Architecture of an individual mobile module
Customizing the model
Custom modules can fit into the incremental structure by consuming the same inputs, and running before the 99-{module}-complete
playbook runs. Custom modules may also consume and intermediary tables of the standard module, which will not be dropped until the 99-{module}-complete
playbook runs.
Any custom SQL that depends on a _staged
table as its input should run before the complete step of the module which handles that same input. For example, custom logic which takes mobile_events_staged as an input should run before the 99-sessions-complete
playbook which truncates mobile_events_staged.
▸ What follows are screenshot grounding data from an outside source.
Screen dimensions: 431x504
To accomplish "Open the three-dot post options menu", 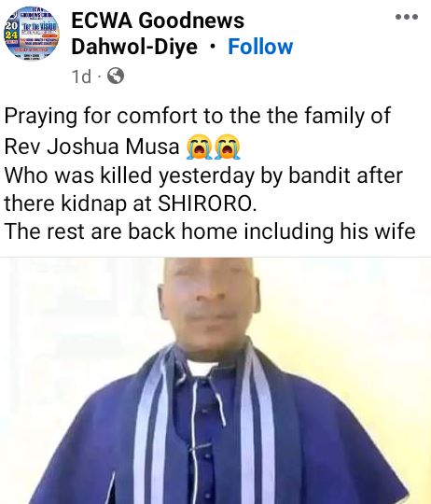I will [407, 17].
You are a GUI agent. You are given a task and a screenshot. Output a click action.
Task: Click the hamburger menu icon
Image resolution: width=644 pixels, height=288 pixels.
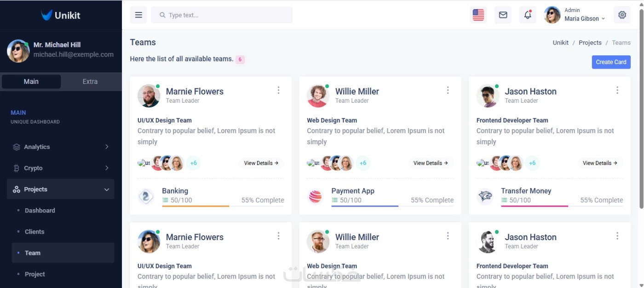[x=138, y=15]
An example custom module has been included in mobile/v1/redshift/sql-runner/sql/custom
. In this module we:
- Read screen views from
scratch.mobile_screen_views_staged
. - Aggregate screen views to one row per
session_id
. - Delete and insert into the output table
derived.session_goals
. This table can then be joined ontoderived.mobile_sessions
onsession_id
.
The playbooks should then be run in the following order:
standard/01-base/01-base-main
standard/01-base/99-base-complete
standard/02-screen-views/01-screen-views-main
standard/02-screen-views/99-screen-views-complete
standard/03-optional-modules/01-app-errors/01-app-errors-main
standard/03-optional-modules/01-app-errors/99-app-errors-complete
standard/04-sessions/01-sessions-main
custom/04-session-goals/01-session-goals-main
custom/04-session-goals/01-session-goals-complete
standard/04-sessions/01-sessions-complete
An example of this can be seen in the datamodeling_custom_module.json
file within the config directory.
Custom modules can also be created with their own independent manifesting logic, in which case they are more complex, but don’t rely on the standard modules.
More information on customizing the Snowplow mobile data model can be found in the custom module README.
Metadata
Metadata is logged in the {{.output_schema}}.datamodel_metadata{{.entropy}}
table, per-module and per-run. A persistent ID is created, so that separate modules within the same run may be identified.